Few would be willing to claim that it doesn't matter at all where
a startup is—that a startup operating out of a small agricultural
town wouldn't benefit from moving to a startup hub. Most people
could see how it might be helpful to be in a place where there was
infrastructure for startups, accumulated knowledge about how to
make them work, and other people trying to do it. And yet whatever
argument you use to prove that startups don't need to move from
London to Silicon Valley could equally well be used to prove startups
don't need to move from smaller towns to London.
The difference between cities is a matter of degree. And if, as
nearly everyone who knows agrees, startups are better off in Silicon
Valley than Boston, then they're better off in Silicon Valley than
everywhere else too.
I realize I might seem to have a vested interest in this conclusion,
because startups that move to the US might do it through Y Combinator.
But the American startups we've funded will attest that I say the
same thing to them.
I'm not claiming of course that every startup has to go to Silicon
Valley to succeed.

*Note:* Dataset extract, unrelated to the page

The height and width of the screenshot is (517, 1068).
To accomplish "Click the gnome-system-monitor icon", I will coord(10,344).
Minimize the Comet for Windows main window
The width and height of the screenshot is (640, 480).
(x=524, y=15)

Just that all other things being equal, the
more of a startup hub a place is, the better startups will do there.
But other considerations can outweigh the advantages of moving.
I'm not saying founders with families should uproot them to move
halfway around the world; that might be too much of a distraction.
Immigration difficulties might be another reason to stay put.
Dealing with immigration problems is like raising money: for some
reason it seems to consume all your attention. A startup can't
afford much of that. One Canadian startup we funded spent about 6
months working on moving to the US. Eventually they just gave up,
because they couldn't afford to take so much time away from working
on their software.
(If another country wanted to establish a rival to Silicon Valley,
the single best thing they could do might be to create a special
visa for startup founders. US immigration policy is one of Silicon
Valley's biggest weaknesses.)
If your startup is connected to a specific industry, you may be
better off in one of its centers. A startup doing something related
to entertainment might want to be in New York or LA.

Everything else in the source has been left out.